Supplied text:

= Writers' assistant =

Role in the television industry

Writers' assistant is a junior role in the television industry, providing clerical support and record keeping for writers' room meetings and basic office support for writing teams.

==Job description==
The term "writer's assistant" is somewhat of a misnomer; the person in this position assists the "writing process" more than anything else. Their major job is attending all writer meeting and taking notes making a careful record of what was said, particularly something on the white board or said by the showrunner. After taking notes at the room meetings, the assistant organizes this information, and sends out a 15-20 page email to the writers to provide them with material for their deadlines. Other duties include doing research, pitching ideas, producing web content, read and type scripts, and print and add revisions to scripts. Mundane duties during non-meeting days can include setting schedules, getting coffee, managing email and taking calls. There are generally 6-12 writers for a show, but only one writers' assistant. Necessary skills for this job include multi-tasking, managing time, fast typing speed (or shorthand), and good written communication.

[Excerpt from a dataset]

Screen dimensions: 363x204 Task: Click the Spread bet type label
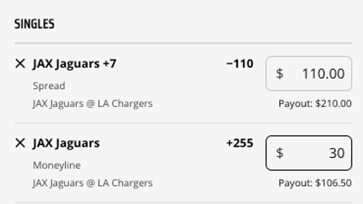click(x=49, y=86)
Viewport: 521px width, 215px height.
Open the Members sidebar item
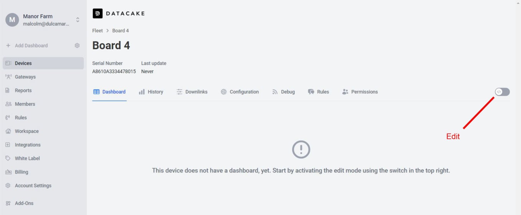pyautogui.click(x=25, y=104)
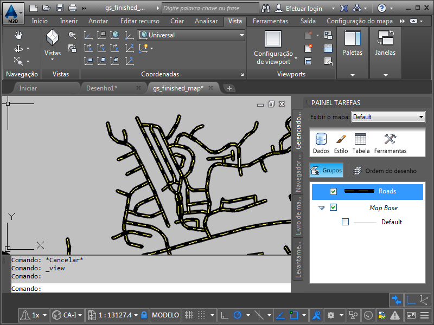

Given task:
Please repeat the writers' assistant text from the words "Writers' assistant is" through "for writing teams.", and swap "junior" for "entry-level".

Answer to this exercise:
Writers' assistant is a entry-level role in the television industry, providing clerical support and record keeping for writers' room meetings and basic office support for writing teams.